__WRITTEN PROBLEM 1__
Duplicate the records verbatim, starting at the line containing "Click the gray color swatch" and ending with the final line of the records, with both ends included.

>> Begin DOCUMENT PASSAGE

During an interview with The Rockefeller Foundation president Judith Rodin, "Hamilton" creator Lin-Manuel Miranda announced that his celebrated #EduHam program is expanding. What started as a project dedicated to helping 20,000 New York City public school students see the Tony-winning musical for just $10 (a Ham for "Ham," as Miranda has described it) will grow to include thousands more students in cities set to host the musical on its national tour next year.

"We are very excited to announce today that we're going to bring 'Hamilton' to 100,000 school kids around the United States," Rodin explained to an audience at Thursday's Insight Dialogues event.

The Rockefeller Foundation has pledged $6 million to the expansion, funds that are meant to provide resources to local school districts, similar to the program piloted in New York City. The national program is set to take hold in cities like Chicago, Los Angeles, San Francisco and Washington, D.C., with others joining as "Hamilton" tours. Like the NYC version, the national program will facilitate special, interactive matinee performances for students -- at just $10 a ticket.

"#EduHam will find partner schools and basically continue this extraordinary thing, which has been the greatest things for our cast and our company" Miranda added, "to have the opportunity for students to see the show."

>> End DOCUMENT PASSAGE
>> Begin SUPPLIED DATA

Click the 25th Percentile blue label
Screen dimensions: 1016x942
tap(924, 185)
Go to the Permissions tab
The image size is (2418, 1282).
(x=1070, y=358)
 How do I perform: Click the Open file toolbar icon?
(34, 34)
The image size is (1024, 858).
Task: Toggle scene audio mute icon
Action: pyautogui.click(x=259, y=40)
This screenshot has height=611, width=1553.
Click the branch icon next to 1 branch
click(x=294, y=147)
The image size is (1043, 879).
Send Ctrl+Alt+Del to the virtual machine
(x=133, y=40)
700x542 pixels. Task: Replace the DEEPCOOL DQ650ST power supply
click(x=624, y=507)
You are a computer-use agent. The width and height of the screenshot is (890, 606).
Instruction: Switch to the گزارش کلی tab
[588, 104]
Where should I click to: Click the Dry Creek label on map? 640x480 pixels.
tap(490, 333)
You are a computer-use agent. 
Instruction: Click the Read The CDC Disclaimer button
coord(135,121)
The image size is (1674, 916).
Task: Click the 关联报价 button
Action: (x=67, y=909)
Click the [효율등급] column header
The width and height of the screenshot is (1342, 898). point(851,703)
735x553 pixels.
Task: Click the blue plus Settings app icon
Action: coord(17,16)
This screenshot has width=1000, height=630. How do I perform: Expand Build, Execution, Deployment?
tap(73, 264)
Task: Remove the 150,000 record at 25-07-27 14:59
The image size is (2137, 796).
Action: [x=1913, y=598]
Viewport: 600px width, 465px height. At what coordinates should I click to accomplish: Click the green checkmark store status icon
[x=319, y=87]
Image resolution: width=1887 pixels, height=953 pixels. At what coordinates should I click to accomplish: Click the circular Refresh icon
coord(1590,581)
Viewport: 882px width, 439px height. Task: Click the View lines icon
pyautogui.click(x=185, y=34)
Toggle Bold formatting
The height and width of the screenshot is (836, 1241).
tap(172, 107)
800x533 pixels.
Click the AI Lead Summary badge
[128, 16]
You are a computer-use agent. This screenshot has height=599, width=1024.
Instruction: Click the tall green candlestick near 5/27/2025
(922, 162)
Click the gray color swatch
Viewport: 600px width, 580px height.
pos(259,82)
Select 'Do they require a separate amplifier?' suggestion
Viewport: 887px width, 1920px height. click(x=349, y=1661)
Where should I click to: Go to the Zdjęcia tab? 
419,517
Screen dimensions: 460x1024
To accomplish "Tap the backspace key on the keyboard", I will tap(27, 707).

>> End SUPPLIED DATA

__WRITTEN PROBLEM 2__
Set down the part of the #EduHam expansion text between "The Rockefeller Foundation has" and "just $10 a ticket.", inclusive, word for word.

__RIGHT ANSWER 1__
Click the gray color swatch
Viewport: 600px width, 580px height.
pos(259,82)
Select 'Do they require a separate amplifier?' suggestion
Viewport: 887px width, 1920px height. click(x=349, y=1661)
Where should I click to: Go to the Zdjęcia tab? 
419,517
Screen dimensions: 460x1024
To accomplish "Tap the backspace key on the keyboard", I will tap(27, 707).

__RIGHT ANSWER 2__
The Rockefeller Foundation has pledged $6 million to the expansion, funds that are meant to provide resources to local school districts, similar to the program piloted in New York City. The national program is set to take hold in cities like Chicago, Los Angeles, San Francisco and Washington, D.C., with others joining as "Hamilton" tours. Like the NYC version, the national program will facilitate special, interactive matinee performances for students -- at just $10 a ticket.